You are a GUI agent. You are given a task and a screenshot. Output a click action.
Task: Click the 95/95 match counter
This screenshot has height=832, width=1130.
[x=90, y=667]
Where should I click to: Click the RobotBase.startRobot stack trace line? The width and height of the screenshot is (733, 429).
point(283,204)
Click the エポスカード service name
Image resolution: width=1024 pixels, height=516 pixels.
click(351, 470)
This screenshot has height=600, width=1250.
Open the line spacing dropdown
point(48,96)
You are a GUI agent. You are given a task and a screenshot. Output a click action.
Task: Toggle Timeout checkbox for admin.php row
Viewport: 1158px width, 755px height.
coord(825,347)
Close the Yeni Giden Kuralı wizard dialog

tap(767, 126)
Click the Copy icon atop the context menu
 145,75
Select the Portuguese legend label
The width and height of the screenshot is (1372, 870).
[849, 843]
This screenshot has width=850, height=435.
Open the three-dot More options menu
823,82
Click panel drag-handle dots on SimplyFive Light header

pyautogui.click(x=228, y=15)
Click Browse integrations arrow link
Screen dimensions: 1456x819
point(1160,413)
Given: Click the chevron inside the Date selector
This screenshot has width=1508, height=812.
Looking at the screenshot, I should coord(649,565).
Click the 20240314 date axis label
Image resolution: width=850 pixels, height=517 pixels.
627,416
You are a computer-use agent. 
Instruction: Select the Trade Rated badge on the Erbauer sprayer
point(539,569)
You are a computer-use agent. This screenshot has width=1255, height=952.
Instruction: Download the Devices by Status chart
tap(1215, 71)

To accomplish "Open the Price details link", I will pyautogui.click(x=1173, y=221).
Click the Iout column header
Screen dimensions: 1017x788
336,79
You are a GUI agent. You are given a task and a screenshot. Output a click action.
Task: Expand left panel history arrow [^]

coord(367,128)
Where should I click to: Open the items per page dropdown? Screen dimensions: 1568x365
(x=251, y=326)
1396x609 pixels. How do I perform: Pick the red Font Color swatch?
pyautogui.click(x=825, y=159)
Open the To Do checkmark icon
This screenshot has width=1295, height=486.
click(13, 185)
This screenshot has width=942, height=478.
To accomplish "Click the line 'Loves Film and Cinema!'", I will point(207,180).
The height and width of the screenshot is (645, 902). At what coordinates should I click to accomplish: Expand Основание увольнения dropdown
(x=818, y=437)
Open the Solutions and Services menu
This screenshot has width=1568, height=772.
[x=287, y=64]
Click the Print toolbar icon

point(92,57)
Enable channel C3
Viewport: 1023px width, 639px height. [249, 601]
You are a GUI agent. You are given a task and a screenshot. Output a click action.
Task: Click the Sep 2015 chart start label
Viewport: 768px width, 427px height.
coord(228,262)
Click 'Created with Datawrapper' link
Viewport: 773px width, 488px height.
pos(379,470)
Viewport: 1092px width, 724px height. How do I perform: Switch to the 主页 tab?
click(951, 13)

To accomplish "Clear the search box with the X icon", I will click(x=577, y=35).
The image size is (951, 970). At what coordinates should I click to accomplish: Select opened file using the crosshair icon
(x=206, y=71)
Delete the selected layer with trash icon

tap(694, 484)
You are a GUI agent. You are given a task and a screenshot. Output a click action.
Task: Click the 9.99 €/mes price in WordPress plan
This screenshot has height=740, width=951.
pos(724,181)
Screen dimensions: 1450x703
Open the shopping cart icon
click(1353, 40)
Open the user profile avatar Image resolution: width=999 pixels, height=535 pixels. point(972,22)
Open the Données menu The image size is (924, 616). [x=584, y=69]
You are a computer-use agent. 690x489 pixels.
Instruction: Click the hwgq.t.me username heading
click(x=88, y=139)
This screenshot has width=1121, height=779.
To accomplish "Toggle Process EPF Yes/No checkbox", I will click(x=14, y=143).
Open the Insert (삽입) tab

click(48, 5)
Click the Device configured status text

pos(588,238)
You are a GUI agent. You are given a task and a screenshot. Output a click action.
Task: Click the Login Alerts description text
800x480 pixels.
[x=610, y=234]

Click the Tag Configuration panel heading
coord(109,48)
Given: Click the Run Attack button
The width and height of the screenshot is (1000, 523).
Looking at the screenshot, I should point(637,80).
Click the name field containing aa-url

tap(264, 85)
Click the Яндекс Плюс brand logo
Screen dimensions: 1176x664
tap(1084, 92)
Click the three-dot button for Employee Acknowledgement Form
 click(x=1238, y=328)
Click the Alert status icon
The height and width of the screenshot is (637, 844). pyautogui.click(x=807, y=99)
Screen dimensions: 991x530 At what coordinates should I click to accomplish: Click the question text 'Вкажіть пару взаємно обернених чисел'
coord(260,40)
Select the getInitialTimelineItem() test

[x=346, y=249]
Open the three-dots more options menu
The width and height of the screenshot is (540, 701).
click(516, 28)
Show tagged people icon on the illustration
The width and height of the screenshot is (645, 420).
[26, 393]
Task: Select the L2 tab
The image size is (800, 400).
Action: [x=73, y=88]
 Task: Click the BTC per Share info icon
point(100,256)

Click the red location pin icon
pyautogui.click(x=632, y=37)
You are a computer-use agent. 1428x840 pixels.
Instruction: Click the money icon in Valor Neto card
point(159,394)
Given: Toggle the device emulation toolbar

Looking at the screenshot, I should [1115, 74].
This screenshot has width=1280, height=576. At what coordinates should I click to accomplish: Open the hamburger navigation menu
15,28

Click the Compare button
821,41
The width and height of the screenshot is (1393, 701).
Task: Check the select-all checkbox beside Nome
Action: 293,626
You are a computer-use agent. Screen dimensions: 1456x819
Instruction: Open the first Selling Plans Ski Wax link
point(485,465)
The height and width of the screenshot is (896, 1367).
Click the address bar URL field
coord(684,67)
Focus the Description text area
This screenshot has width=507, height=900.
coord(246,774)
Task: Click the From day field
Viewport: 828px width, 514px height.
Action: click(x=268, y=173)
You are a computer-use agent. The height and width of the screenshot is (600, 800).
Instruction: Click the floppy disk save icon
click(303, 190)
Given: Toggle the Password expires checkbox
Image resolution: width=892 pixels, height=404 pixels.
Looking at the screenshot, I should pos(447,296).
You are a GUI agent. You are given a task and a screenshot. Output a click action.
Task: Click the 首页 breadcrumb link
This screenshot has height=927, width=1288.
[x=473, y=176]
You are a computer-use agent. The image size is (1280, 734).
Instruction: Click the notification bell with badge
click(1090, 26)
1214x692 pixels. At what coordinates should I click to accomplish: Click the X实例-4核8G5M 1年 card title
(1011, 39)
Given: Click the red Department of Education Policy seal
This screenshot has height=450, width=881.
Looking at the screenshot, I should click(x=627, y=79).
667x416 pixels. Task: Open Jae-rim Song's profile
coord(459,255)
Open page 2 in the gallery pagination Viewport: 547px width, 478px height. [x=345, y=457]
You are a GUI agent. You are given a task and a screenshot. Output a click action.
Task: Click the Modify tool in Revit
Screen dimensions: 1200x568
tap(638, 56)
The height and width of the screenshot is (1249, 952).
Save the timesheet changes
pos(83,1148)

> [ASSIGNMENT]: Each line of the listing is to be repeated exactly.

> [ANSWER FOR THIS EXERCISE]:
You are a GUI agent. You are given a task and a screenshot. Output a click action.
Task: Click the 95/95 match counter
This screenshot has height=832, width=1130.
[x=90, y=667]
Where should I click to: Click the RobotBase.startRobot stack trace line? The width and height of the screenshot is (733, 429).
point(283,204)
Click the エポスカード service name
Image resolution: width=1024 pixels, height=516 pixels.
click(351, 470)
This screenshot has height=600, width=1250.
Open the line spacing dropdown
point(48,96)
You are a GUI agent. You are given a task and a screenshot. Output a click action.
Task: Toggle Timeout checkbox for admin.php row
Viewport: 1158px width, 755px height.
coord(825,347)
Close the Yeni Giden Kuralı wizard dialog

tap(767, 126)
Click the Copy icon atop the context menu
 145,75
Select the Portuguese legend label
The width and height of the screenshot is (1372, 870).
[849, 843]
This screenshot has width=850, height=435.
Open the three-dot More options menu
823,82
Click panel drag-handle dots on SimplyFive Light header

pyautogui.click(x=228, y=15)
Click Browse integrations arrow link
Screen dimensions: 1456x819
point(1160,413)
Given: Click the chevron inside the Date selector
This screenshot has width=1508, height=812.
Looking at the screenshot, I should coord(649,565).
Click the 20240314 date axis label
Image resolution: width=850 pixels, height=517 pixels.
627,416
You are a computer-use agent. 
Instruction: Select the Trade Rated badge on the Erbauer sprayer
point(539,569)
You are a computer-use agent. This screenshot has width=1255, height=952.
Instruction: Download the Devices by Status chart
tap(1215, 71)

To accomplish "Open the Price details link", I will pyautogui.click(x=1173, y=221).
Click the Iout column header
Screen dimensions: 1017x788
336,79
You are a GUI agent. You are given a task and a screenshot. Output a click action.
Task: Expand left panel history arrow [^]

coord(367,128)
Where should I click to: Open the items per page dropdown? Screen dimensions: 1568x365
(x=251, y=326)
1396x609 pixels. How do I perform: Pick the red Font Color swatch?
pyautogui.click(x=825, y=159)
Open the To Do checkmark icon
This screenshot has width=1295, height=486.
click(13, 185)
This screenshot has width=942, height=478.
To accomplish "Click the line 'Loves Film and Cinema!'", I will point(207,180).
The height and width of the screenshot is (645, 902). At what coordinates should I click to accomplish: Expand Основание увольнения dropdown
(x=818, y=437)
Open the Solutions and Services menu
This screenshot has width=1568, height=772.
[x=287, y=64]
Click the Print toolbar icon

point(92,57)
Enable channel C3
Viewport: 1023px width, 639px height. [249, 601]
You are a GUI agent. You are given a task and a screenshot. Output a click action.
Task: Click the Sep 2015 chart start label
Viewport: 768px width, 427px height.
coord(228,262)
Click 'Created with Datawrapper' link
Viewport: 773px width, 488px height.
pos(379,470)
Viewport: 1092px width, 724px height. How do I perform: Switch to the 主页 tab?
click(951, 13)

To accomplish "Clear the search box with the X icon", I will click(x=577, y=35).
The image size is (951, 970). At what coordinates should I click to accomplish: Select opened file using the crosshair icon
(x=206, y=71)
Delete the selected layer with trash icon

tap(694, 484)
You are a GUI agent. You are given a task and a screenshot. Output a click action.
Task: Click the 9.99 €/mes price in WordPress plan
This screenshot has height=740, width=951.
pos(724,181)
Screen dimensions: 1450x703
Open the shopping cart icon
click(1353, 40)
Open the user profile avatar Image resolution: width=999 pixels, height=535 pixels. point(972,22)
Open the Données menu The image size is (924, 616). [x=584, y=69]
You are a computer-use agent. 690x489 pixels.
Instruction: Click the hwgq.t.me username heading
click(x=88, y=139)
This screenshot has width=1121, height=779.
To accomplish "Toggle Process EPF Yes/No checkbox", I will click(x=14, y=143).
Open the Insert (삽입) tab

click(48, 5)
Click the Device configured status text

pos(588,238)
You are a GUI agent. You are given a task and a screenshot. Output a click action.
Task: Click the Login Alerts description text
800x480 pixels.
[x=610, y=234]

Click the Tag Configuration panel heading
coord(109,48)
Given: Click the Run Attack button
The width and height of the screenshot is (1000, 523).
Looking at the screenshot, I should point(637,80).
Click the name field containing aa-url

tap(264, 85)
Click the Яндекс Плюс brand logo
Screen dimensions: 1176x664
tap(1084, 92)
Click the three-dot button for Employee Acknowledgement Form
 click(x=1238, y=328)
Click the Alert status icon
The height and width of the screenshot is (637, 844). pyautogui.click(x=807, y=99)
Screen dimensions: 991x530 At what coordinates should I click to accomplish: Click the question text 'Вкажіть пару взаємно обернених чисел'
coord(260,40)
Select the getInitialTimelineItem() test

[x=346, y=249]
Open the three-dots more options menu
The width and height of the screenshot is (540, 701).
click(516, 28)
Show tagged people icon on the illustration
The width and height of the screenshot is (645, 420).
[26, 393]
Task: Select the L2 tab
The image size is (800, 400).
Action: [x=73, y=88]
 Task: Click the BTC per Share info icon
point(100,256)

Click the red location pin icon
pyautogui.click(x=632, y=37)
You are a computer-use agent. 1428x840 pixels.
Instruction: Click the money icon in Valor Neto card
point(159,394)
Given: Toggle the device emulation toolbar

Looking at the screenshot, I should [1115, 74].
This screenshot has width=1280, height=576. At what coordinates should I click to accomplish: Open the hamburger navigation menu
15,28

Click the Compare button
821,41
The width and height of the screenshot is (1393, 701).
Task: Check the select-all checkbox beside Nome
Action: 293,626
You are a computer-use agent. Screen dimensions: 1456x819
Instruction: Open the first Selling Plans Ski Wax link
point(485,465)
The height and width of the screenshot is (896, 1367).
Click the address bar URL field
coord(684,67)
Focus the Description text area
This screenshot has width=507, height=900.
coord(246,774)
Task: Click the From day field
Viewport: 828px width, 514px height.
Action: click(x=268, y=173)
You are a computer-use agent. The height and width of the screenshot is (600, 800).
Instruction: Click the floppy disk save icon
click(303, 190)
Given: Toggle the Password expires checkbox
Image resolution: width=892 pixels, height=404 pixels.
Looking at the screenshot, I should pos(447,296).
You are a GUI agent. You are given a task and a screenshot. Output a click action.
Task: Click the 首页 breadcrumb link
This screenshot has height=927, width=1288.
[x=473, y=176]
You are a computer-use agent. The image size is (1280, 734).
Instruction: Click the notification bell with badge
click(1090, 26)
1214x692 pixels. At what coordinates should I click to accomplish: Click the X实例-4核8G5M 1年 card title
(1011, 39)
Given: Click the red Department of Education Policy seal
This screenshot has height=450, width=881.
Looking at the screenshot, I should click(x=627, y=79).
667x416 pixels. Task: Open Jae-rim Song's profile
coord(459,255)
Open page 2 in the gallery pagination Viewport: 547px width, 478px height. [x=345, y=457]
You are a GUI agent. You are given a task and a screenshot. Output a click action.
Task: Click the Modify tool in Revit
Screen dimensions: 1200x568
tap(638, 56)
The height and width of the screenshot is (1249, 952).
Save the timesheet changes
pos(83,1148)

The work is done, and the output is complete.